VIENNA (Reuters) - Iran has not expanded the number of centrifuges enriching uranium at its Natanz nuclear site since the end of May after increasing capacity steadily over the previous three years, diplomats said.
The reason for the slowdown was unclear. The International Atomic Energy Agency is due to issue a report later this week that will influence big-power talks due to consider harsher sanctions on Iran over its disputed nuclear campaign.
Since May, Iran has been wracked by unrest over alleged election fraud that has split the conservative political establishment, a relative moderate has become head of its nuclear authority, and Western powers have said they will pursue harsh sanctions against Iran if it does not accept negotiations on its nuclear activity by the end of September.
“There has been no increase in the number of centrifuges enriching uranium since the end of May,” a senior Vienna diplomat familiar with the issue said, speaking on condition of anonymity because of political sensitivities.
Some diplomats and analysts said the slowed enrichment growth was more likely a technical than political issue. They noted Iranian officials had renewed defiant refusals to curb the programme despite the threat of harsher sanctions.
They also said Iran could swiftly resume expansion since, in addition to just under 5,000 centrifuges refining uranium as reported by U.N. inspectors on May 31, it had already installed many more in preparation for entering the production chain.
The senior diplomat said the number of Iranian centrifuges — cylindrical machines that whirl at supersonic speed in linked networks — now enriching uranium was slightly lower because some had been taken down for repair and maintenance.
But the number that have been installed, though not yet brought on stream, has risen from around 2,100 in May, diplomats said. These could be added to production lines within a few weeks, if desired, according to nuclear analysts.
“Once they’re installed, it only takes a few weeks to test-run them under vacuum before they’re ready to enrich,” said David Albright, head of Washington’s Institute for Science and International Security which tracks nuclear proliferation.

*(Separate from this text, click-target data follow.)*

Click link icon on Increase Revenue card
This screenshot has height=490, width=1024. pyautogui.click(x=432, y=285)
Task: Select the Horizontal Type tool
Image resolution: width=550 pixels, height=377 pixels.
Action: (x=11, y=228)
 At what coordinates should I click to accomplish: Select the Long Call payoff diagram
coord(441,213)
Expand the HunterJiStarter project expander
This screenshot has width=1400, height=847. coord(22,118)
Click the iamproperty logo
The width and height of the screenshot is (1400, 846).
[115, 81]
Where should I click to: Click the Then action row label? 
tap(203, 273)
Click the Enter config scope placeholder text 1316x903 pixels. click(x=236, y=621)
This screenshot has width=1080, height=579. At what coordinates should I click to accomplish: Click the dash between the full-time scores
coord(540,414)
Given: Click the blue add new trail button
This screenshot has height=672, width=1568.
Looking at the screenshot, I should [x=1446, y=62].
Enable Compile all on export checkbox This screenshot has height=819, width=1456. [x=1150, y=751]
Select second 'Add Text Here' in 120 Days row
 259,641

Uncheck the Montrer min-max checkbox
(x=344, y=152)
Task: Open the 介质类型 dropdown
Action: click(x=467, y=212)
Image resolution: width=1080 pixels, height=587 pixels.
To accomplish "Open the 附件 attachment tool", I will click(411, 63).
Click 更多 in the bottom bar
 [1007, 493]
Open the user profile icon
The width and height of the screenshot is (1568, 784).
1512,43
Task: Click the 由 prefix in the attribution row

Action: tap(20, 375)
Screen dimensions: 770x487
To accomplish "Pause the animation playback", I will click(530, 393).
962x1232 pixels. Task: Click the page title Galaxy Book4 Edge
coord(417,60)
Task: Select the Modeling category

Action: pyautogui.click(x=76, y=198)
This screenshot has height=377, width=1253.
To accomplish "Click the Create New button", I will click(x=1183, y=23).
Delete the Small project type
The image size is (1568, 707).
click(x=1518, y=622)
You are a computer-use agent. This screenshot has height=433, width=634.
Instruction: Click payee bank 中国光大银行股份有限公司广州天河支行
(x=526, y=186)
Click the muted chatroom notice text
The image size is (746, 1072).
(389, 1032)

The Islamic Republic is at odds with major powers which suspect it is secretly pursuing nuclear weapons capability.
It denies this, saying it is refining uranium only for electricity so it can export more oil, though it has no nuclear power plants to use the low-enriched material it is stockpiling.
Some analysts say Iran now has enough low-enriched uranium to convert into the high-enriched version (HEU) needed for a nuclear bomb if it wants. But there is disagreement over how soon Tehran could “weaponise” the enrichment process.
U.S. national intelligence chief Dennis Blair has said Iran is unlikely to be able to produce HEU before 2013, but Israel fears the timeline could prove shorter.
Iran may be slowing enrichment growth believing its uranium fuel stockpile is “perilously close to crossing an Israeli red line”, said Mark Fitzpatrick, senior non-proliferation fellow at London’s International Institute for Strategic Studies.
Israel has hinted at the idea of military action to pre-empt a nuclear Iran.
“In the meantime,” Fitzpatrick said, “what’s most important for Iran is to increase the number of installed centrifuges, in case it ever enters negotiations that require a freeze on their number. Adding to the numbers now creates additional ‘facts on the ground’ that it will later argue can never be rolled back.”
An IAEA spokesman declined to comment on Iran’s centrifuge activity. There was no immediate comment from Iranian officials.
The United States, Britain, France and Germany are expected to urge Russia and China in talks on Sept. 2 to weigh a fourth round of U.N. sanctions possibly targeting Iran’s lifeblood oil sector. The new IAEA report will underpin those discussions.
The report is also expected to elaborate on new Iranian cooperation with international demands for nuclear transparency.
But it was unclear whether these steps amounted to one-off gestures, designed to soften the IAEA report and the case for more painful sanctions, or a longer-term policy switch hinting at openness to a nuclear deal with big powers.
This month, Iran agreed to IAEA demands for upgraded monitoring at Natanz. It also restored access to a heavy water reactor under construction after blocking visits for a year.
There have been some mixed signals from Tehran since unrest broke out over alleged fraud in its June presidential election.
Ali Akbar Salehi, Iran’s new atomic agency chief, said last month Tehran and the West should revive efforts to build mutual trust and end a six-year standoff. But he did not suggest Iran was ready to halt enrichment or freeze it at current levels.
Iran’s IAEA ambassador, Ali Asghar Soltanieh, was reported as saying on Aug. 18 that Tehran was ready for talks with the West on its nuclear ambitions. He later denied the comments.